After spending the past eight seasons helping Sean Miller build winners at Xavier and Arizona, the 41-year-old career assistant accepted his first head coaching gig Saturday, taking over a program that has been playing below-average basketball for more than a decade. The Cardinals announced his hiring while Whitford was still in Atlanta for the Final Four. He is scheduled to be introduced to the media Wednesday in Muncie.

"I left an unbelievable situation," he said in a phone interview with The Associated Press a few hours after the announcement. "I believe I had the very best assistant coaching job in the country and what I wanted was to compete for league championships at whatever school I went to."

He's been at Arizona for four seasons, the last two as Miller's associate head coach.

But he's never embarked on a rebuilding project quite like this.

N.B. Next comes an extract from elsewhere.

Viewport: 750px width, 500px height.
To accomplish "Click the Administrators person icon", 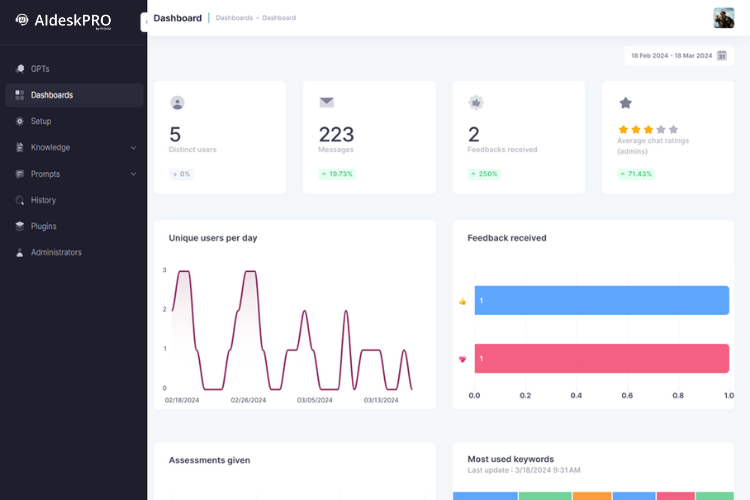I will pyautogui.click(x=20, y=253).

He takes over a program that has been in tatters since it opened 2001-02 with back-to-back upsets over Kansas and UCLA in the Maui Invitational. Over the next 11 seasons, the Cardinals have gone just 145-184, 83-101 in conference play. The Cardinals haven't been to a postseason tourney of any kind during that time.

Of the 10 Division I schools in Indiana, only Evansville has a longer NCAA tourney drought. The Purple Aces last made it in 1999, while the Cardinals haven't been back since winning their last MAC tourney title in 2000. IPFW, which began the transition to Division I in 2001-02, has never made the tourney.

The eight other Indiana schools, including Evansville, each have appeared in at least two postseason tourneys since Ball State made its last postseason appearance in the 2002 NIT.

Whitford becomes the fourth coach since 2006 at a school that sandwiched 9-22 and 6-24 seasons around Ronny Thompson's accusations following the 2006-07 season that he was working in a "racially-hostile environment."

Thompson eventually resigned as the Cardinals head coach in July 2007 after only one season. An external review later found evidence of "isolated incidents" of racially hostile or insensitive behaviors on the part of a few athletic department employees but not enough to create "an unlawful racially hostile environment."

None of it dissuaded Whitford, who thought Ball State would be an ideal landing spot even before Billy Taylor was fired last month after six mostly mediocre seasons in Muncie. Taylor went 84-99, including 15-15 each of his final two seasons.

It's a far cry from the team that won a record seven MAC tourney titles from 1981-2000 and reached the NCAA tourney's round of 32 in 1989 and round of 16 in 1990 before losing to eventual national champion UNLV 69-67.

"Ball State is appealing because of the facilities they have, I know (athletic director) Bill Scholl and president (Jo Ann) Gora have tremendous reputations, I know people who know Bill and they said he's good to work with," Whitford said. "I was coaching when Bonzi (Wells) was there and players of the past and I remember when the program was strong and the talent pool in Indiana was important."

Whitford, like most college coaches, also understands Ball State comes with a distinct home-state advantage -- a deep reservoir of talent.

Of the 360 NBA players drafted over the past six seasons, 22, or 6.1 percent played either high school or college basketball in Indiana, a list that includes 13 first-round picks with at least one first-round choice in all six years.

Before following Miller from Xavier, after four seasons, to Arizona, he spent 11 seasons at Miami (Ohio), another MAC member. He also was a student manager at Wisconsin when Steve Yoder and Stu Jackson were coaching the Badgers.

Whitford said he has already spoken to the Cardinals two signees, Zavier Turner and Franko House, and he's already got a list of potential names in mind to fill out his staff though he will be patient in making hires.

And after learning so much from Miller, Whitford has a plan to get the Cardinals on track.

"I've learned how to run a system, how to help young players develop and how to treat people," he said of Miller's influence. "It's a combination of working with Sean and two different experiences with him, four at Xavier where the culture was up and running and the situation at Arizona where we showed up in April, we didn't know anyone on the West Coast, we had to build a staff from scratch, we had to do a lot of things that was really similar to what we have to do now."